В рассказе «Знамение» старец Арсюша, в отличие от других персонажей, не имеет собственной цветовой доминанты. При его описании использован прием диффузии цветовых характеристик героя в красках окружающего предметного мира. Долгие годы монашеской жизни сделали Арсюшу похожим на «ласковую, квелую, к земле пригнувшуюся церковь», покрытую позеленевшим мхом [I, 451]. Бело-кипенные стены, золотые кресты башен, пронзительно-синий покров Богородицы Ширьшей Небес – тоже портрет Арсюши. Цветовой ансамбль не просто зеркально отражает гамму Нафанаилы и «капельного» старца Ивана Романовича из повести «Север» – краски очерчивают душевно-духовное пространство героя как носителя консервативного православного духа («допетровского», не расколотого реформами русской культуры). Данный тип мироотношения и миропонимания противопоставляется обращенной к собственному «эго» вере подавляющей части русской интеллигенции. У нее, по словам известного философа и богослова, отдельно ум, отдельно сердце, а между ними каменная стена[163]. (В рассказе обладателем роковой «раздвоенности» души становится Селиверст, монах «из образованных»).

§ **ПОСТАВЛЕННАЯ ЗАДАЧА 1**
Определите, соответствуют ли отрывку о рассказе «Знамение» утверждения (a), (b) и (c). Для каждого ответьте «да» или «нет» и приведите решающие слова отрывка в точной цитате.
(a) У старца Арсюши есть собственная цветовая доминанта.
(b) Арсюша уподоблен церкви, покрытой позеленевшим мхом.
(c) Селиверст — монах «из образованных».
Отрывок и записи между собой никак не связаны.

[Строки данных для указания]
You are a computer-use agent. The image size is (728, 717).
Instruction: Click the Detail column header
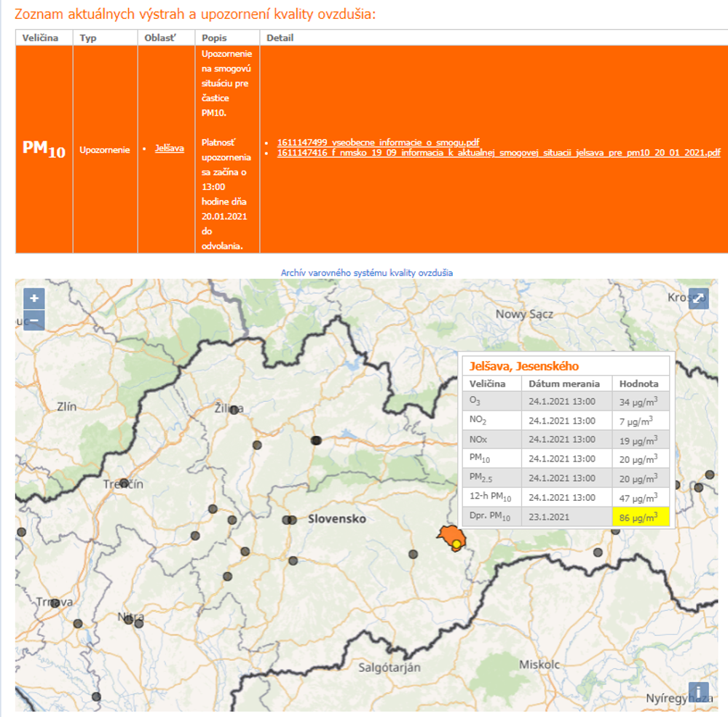pos(280,38)
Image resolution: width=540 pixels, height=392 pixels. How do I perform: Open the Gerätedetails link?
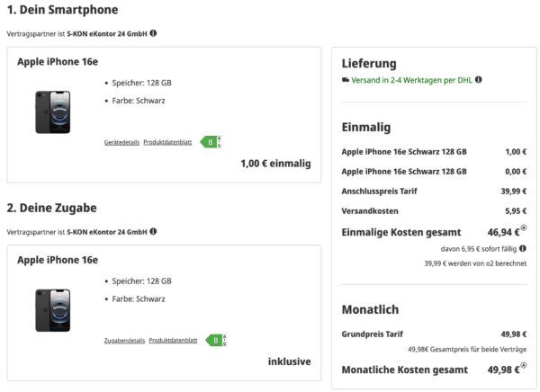122,142
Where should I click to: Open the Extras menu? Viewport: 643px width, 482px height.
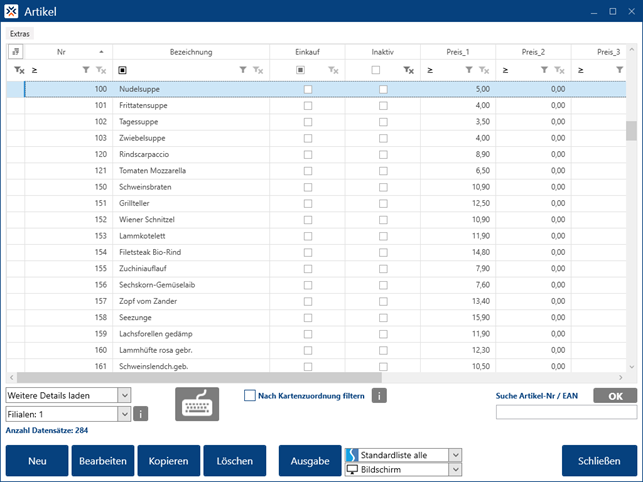[20, 33]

§ **ПОСТАВЛЕННАЯ ЗАДАЧА 2**
Воспроизведите все строки записей целиком, включая запросы, и сместите координаты в ответах, прибавив 93 к каждому числу. Изображения в ответ не включайте.

§ **ОТВЕТ К УПРАЖНЕНИЮ 1**
(a) Нет: «не имеет собственной цветовой доминанты».
(b) Да: «покрытую позеленевшим мхом».
(c) Да: «Селиверст, монах «из образованных»».

§ **ОТВЕТ К УПРАЖНЕНИЮ 2**
You are a computer-use agent. The image size is (728, 717).
Instruction: Click the Detail column header
pos(373,131)
Image resolution: width=540 pixels, height=392 pixels. How do I perform: Open the Gerätedetails link?
215,235
Where should I click to: Open the Extras menu? Viewport: 643px width, 482px height.
[113, 126]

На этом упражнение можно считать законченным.